=== Problem to work on ===
Using the listing below, set down each line from the line containing "How do I perform: Go" through the line containing "Click the line", both ends included, exactly and with nothing added.

=== Material provided ===

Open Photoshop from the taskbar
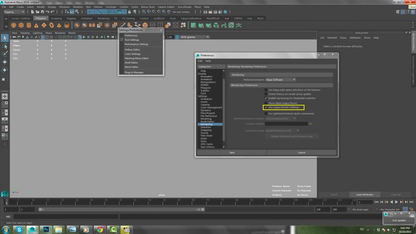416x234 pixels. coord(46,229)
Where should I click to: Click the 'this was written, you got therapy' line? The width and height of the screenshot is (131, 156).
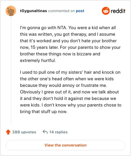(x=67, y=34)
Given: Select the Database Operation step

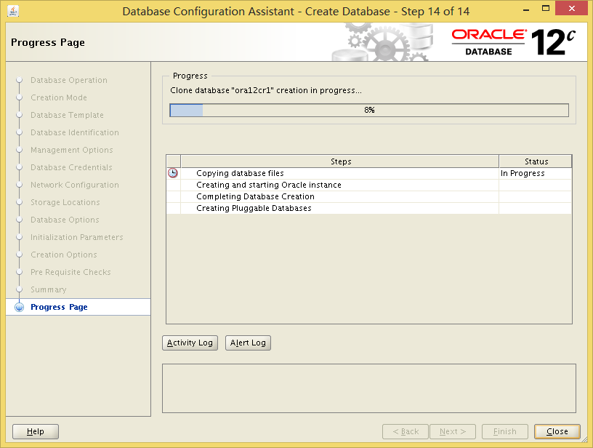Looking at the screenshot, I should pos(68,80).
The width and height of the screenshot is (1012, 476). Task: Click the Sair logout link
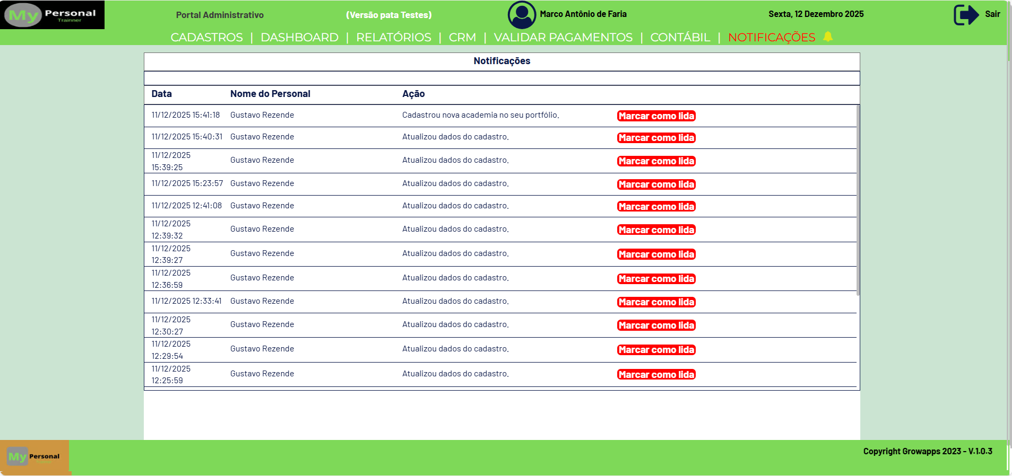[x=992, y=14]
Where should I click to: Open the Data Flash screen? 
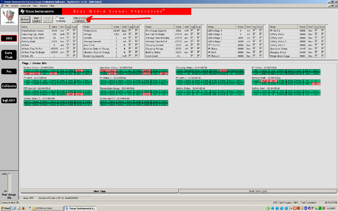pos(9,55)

* * *

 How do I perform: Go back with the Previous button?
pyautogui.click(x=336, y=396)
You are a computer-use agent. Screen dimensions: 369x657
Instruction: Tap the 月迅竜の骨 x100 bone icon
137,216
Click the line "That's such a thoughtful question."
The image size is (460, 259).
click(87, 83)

=== Answer to this exercise ===
 How do I perform: Go back with the Previous button?
pyautogui.click(x=336, y=396)
You are a computer-use agent. Screen dimensions: 369x657
Instruction: Tap the 月迅竜の骨 x100 bone icon
137,216
Click the line "That's such a thoughtful question."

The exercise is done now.